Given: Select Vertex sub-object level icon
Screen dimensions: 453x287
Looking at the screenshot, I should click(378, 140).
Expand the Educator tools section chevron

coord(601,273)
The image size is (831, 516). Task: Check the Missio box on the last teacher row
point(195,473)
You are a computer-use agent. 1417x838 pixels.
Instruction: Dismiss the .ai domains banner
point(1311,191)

---

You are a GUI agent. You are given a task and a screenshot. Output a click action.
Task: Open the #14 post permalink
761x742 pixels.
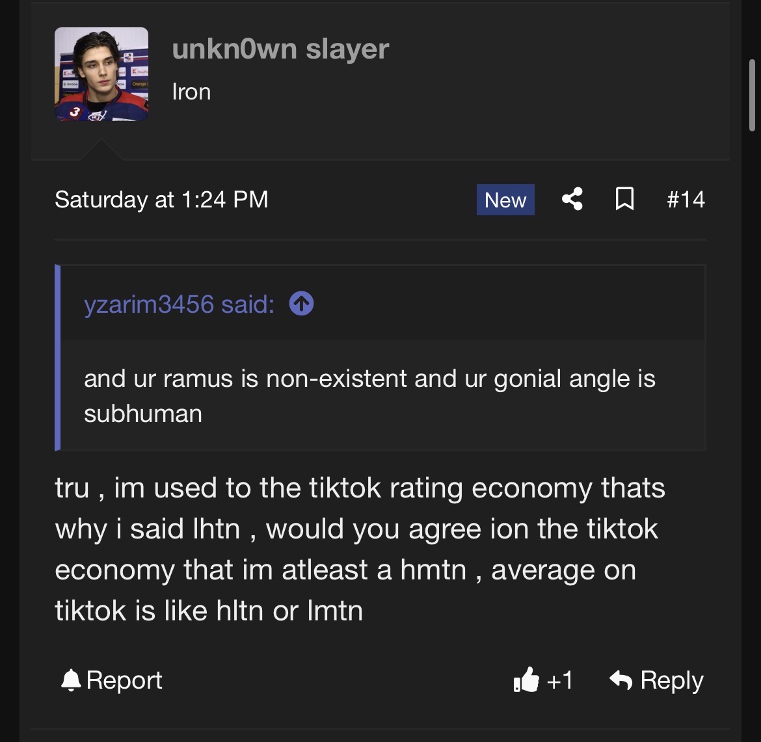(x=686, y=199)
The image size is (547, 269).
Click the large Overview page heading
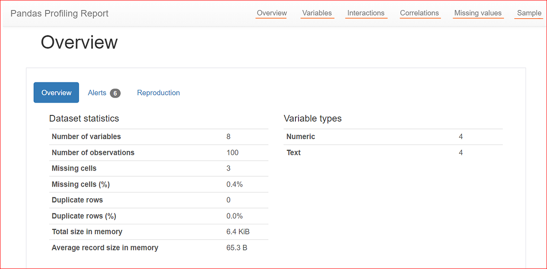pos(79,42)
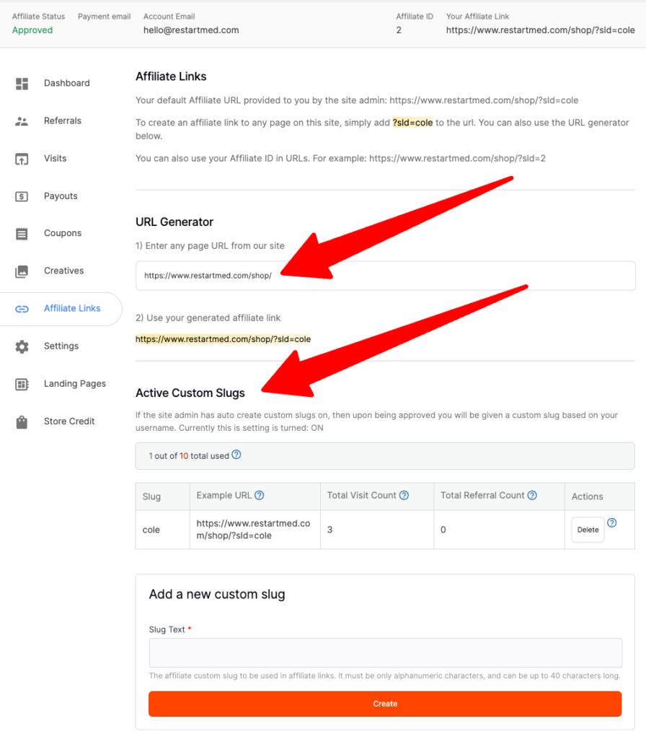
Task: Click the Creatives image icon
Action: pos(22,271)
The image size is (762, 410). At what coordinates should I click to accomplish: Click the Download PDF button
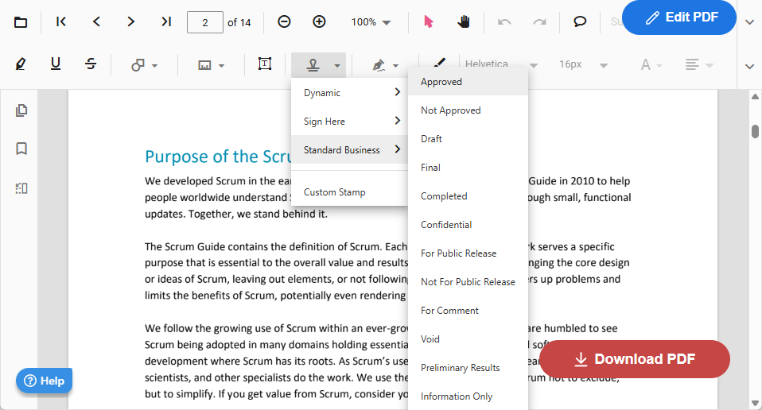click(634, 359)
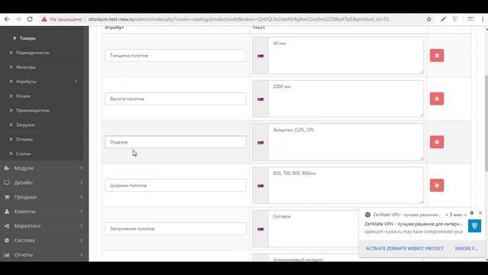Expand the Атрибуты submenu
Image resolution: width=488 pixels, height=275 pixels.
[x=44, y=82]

--- HOW TO COMPLETE THIS TASK ---
Using the records above, count how many lines include the word "agent", and reply only with that figure.

--- ANSWER SPACE ---
2